TP-Link’s foray into the smartphone market earlier this year was interesting, to say the least; it’s not often a networking company like TP-Link expands its product offering in such a way. Although the company’s first few smartphones were budget-oriented, the new Neffos X1 has higher aspirations.
At first glance, the Neffos X1 looks like your everyday mid-range smartphone with a premium construction. However, with the right approach, the Neffos X1 may just be a compelling smartphone in its respective price range.
The Neffos X1 makes up one part of the Neffos X series of smartphones; the other device in the series is the bigger and higher-end X1 Max. Unfortunately, we only got to spend some time with the Neffos X1; there were no working units of the X1 Max for us to try out. Regardless, both the Neffos X1 and X1 Max are functionally the same, aside from some hardware differences such as display, storage capacity, as well as battery size.

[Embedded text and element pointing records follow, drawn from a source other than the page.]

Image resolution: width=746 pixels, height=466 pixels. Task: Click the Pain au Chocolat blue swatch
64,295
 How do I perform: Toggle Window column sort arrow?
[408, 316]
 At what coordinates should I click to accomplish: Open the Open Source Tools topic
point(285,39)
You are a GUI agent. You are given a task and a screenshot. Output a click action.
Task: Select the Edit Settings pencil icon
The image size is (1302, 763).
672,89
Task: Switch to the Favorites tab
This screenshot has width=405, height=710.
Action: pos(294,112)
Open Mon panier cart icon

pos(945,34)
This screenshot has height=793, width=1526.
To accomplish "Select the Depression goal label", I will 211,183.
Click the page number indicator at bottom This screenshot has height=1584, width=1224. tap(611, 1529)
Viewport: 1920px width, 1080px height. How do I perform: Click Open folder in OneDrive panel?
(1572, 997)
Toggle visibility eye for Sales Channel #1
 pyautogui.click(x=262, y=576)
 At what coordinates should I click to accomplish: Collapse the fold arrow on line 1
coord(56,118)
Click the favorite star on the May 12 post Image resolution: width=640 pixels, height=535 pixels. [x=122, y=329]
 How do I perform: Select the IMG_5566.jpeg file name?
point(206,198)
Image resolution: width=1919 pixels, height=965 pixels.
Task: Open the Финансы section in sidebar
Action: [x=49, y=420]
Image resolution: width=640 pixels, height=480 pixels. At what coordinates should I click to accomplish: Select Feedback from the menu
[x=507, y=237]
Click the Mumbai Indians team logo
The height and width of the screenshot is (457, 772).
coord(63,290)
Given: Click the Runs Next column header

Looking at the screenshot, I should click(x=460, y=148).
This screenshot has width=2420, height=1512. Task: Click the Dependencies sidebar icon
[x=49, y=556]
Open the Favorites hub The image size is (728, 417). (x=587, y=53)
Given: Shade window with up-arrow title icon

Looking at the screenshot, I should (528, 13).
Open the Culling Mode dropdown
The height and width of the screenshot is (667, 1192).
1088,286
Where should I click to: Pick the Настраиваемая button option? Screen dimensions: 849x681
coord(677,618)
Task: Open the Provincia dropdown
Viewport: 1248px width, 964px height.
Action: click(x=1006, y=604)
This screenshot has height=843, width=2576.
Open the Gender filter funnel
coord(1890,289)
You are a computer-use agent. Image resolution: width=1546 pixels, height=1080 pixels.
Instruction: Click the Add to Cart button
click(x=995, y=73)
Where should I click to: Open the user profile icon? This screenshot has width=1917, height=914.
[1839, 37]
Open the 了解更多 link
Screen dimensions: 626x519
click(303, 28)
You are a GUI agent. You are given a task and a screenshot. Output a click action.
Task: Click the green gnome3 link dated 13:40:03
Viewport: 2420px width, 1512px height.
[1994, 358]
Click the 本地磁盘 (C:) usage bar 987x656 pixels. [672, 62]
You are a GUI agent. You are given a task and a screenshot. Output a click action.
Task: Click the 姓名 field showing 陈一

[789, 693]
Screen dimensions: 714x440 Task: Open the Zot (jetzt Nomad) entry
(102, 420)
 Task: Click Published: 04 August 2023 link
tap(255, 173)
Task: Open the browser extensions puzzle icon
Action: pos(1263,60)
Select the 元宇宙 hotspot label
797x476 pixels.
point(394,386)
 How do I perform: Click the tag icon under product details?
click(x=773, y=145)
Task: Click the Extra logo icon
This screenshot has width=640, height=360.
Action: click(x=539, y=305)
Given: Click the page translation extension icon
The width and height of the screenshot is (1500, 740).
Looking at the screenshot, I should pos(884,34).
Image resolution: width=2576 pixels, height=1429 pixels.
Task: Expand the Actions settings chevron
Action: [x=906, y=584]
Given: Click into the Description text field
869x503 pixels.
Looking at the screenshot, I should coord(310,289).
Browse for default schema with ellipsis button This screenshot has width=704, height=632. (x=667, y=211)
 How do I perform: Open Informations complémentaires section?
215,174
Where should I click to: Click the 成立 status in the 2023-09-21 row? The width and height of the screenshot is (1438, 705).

First off, let’s outline the Neffos X1’s specifications: it has a MediaTek Helio P10 octa-core processor paired with either 2GB or 3GB of RAM, a 5-inch 720p IPS display, two choices of internal storage (16GB and 32GB), a microSD card slot, a 2,250mAh battery, as well as Android 6.0 Marshmallow out of the box – according to the company, Android 6.0 on the Neffos X1 has over 3,000 improvements, which is a rather interesting claim. The Neffos X1 also has a 13MP rear camera and a 5MP front-facing shooter.
These hardware are definitely decent for a mid-range smartphone. Coupled with the Neffos X1’s metal construction, this smartphone does give off a premium vibe. However, it goes without saying that the X1’s 2,250mAh battery is on the smaller side of things; this definitely raises a few concerns on the device’s overall battery life.
The Helio P10 processor powering the Neffos X1, on the other hand, isn’t the most powerful chipset found in mid-range smartphones either. Xiaomi’s Redmi Note 3, for one, has a more capable Qualcomm Snapdragon 650 processor. That being said, I didn’t notice any lag or performance hiccup in my short time with the Neffos X1.
Fingerprint sensors are no longer a feature that’s only found on high-end smartphones; practically any Android smartphone worth its salt has it nowadays. However, what differentiates one fingerprint sensor from another is how accurate and fast they are. In the Neffos X1’s case, its fingerprint sensor is definitely fast; it proved to be quite accurate when I was testing it as well.
Although the Neffos X1 only has a 720p display, it looks pretty good. Colours are punchy, and viewing angles are up to expectations as well. Of course, a 1080p display would arguably look sharper, but we’re talking about a 5-inch smartphone here; I would gladly go for a lower resolution display in favour of battery life for a display this size. Let’s not forget that the Neffos X1 only has a 2,250mAh battery.
Fortunately, I managed to shoot some outdoor images with the Neffos X1’s camera. Honestly, I was surprised by the camera’s performance; it definitely shows a lot of promise. Images are sharp, the autofocus is rather quick, and the colours are quite pleasant as well. However, the camera does have some difficulty getting proper exposure at times, but it’s worth noting that the Neffos X1 I tested isn’t running on finalised software yet.
Considering the fact that the Neffos X1 is TP-Link’s first attempt at offering a premium, mid-range smartphone, the X1 is really quite impressive: it feels solid, its fingerprint sensor is fast, and it has decent hardware for a mid-range device. However, there’s one very important factor that will determine its success locally: retail price.
The mid-range market is a very crowded segment, and it’s dominated by other highly capable smartphones like the Xiaomi Redmi Note 3; not many smartphones can compete with it in terms of price to performance ratio. For that very reason, the Neffos X1 has to be priced equally competitive.
Neffos smartphones in Malaysia are generally priced pretty competitively, but the Neffos X1 isn’t like the Neffos C series smartphones; it’s a more premium offering, which naturally demands a higher asking price. Hopefully, the Neffos X1, along with the Neffos X1 Max, will be priced competitively once it reaches our shores – it’s one of the most crucial aspects for a mid-range smartphone, especially here in Malaysia.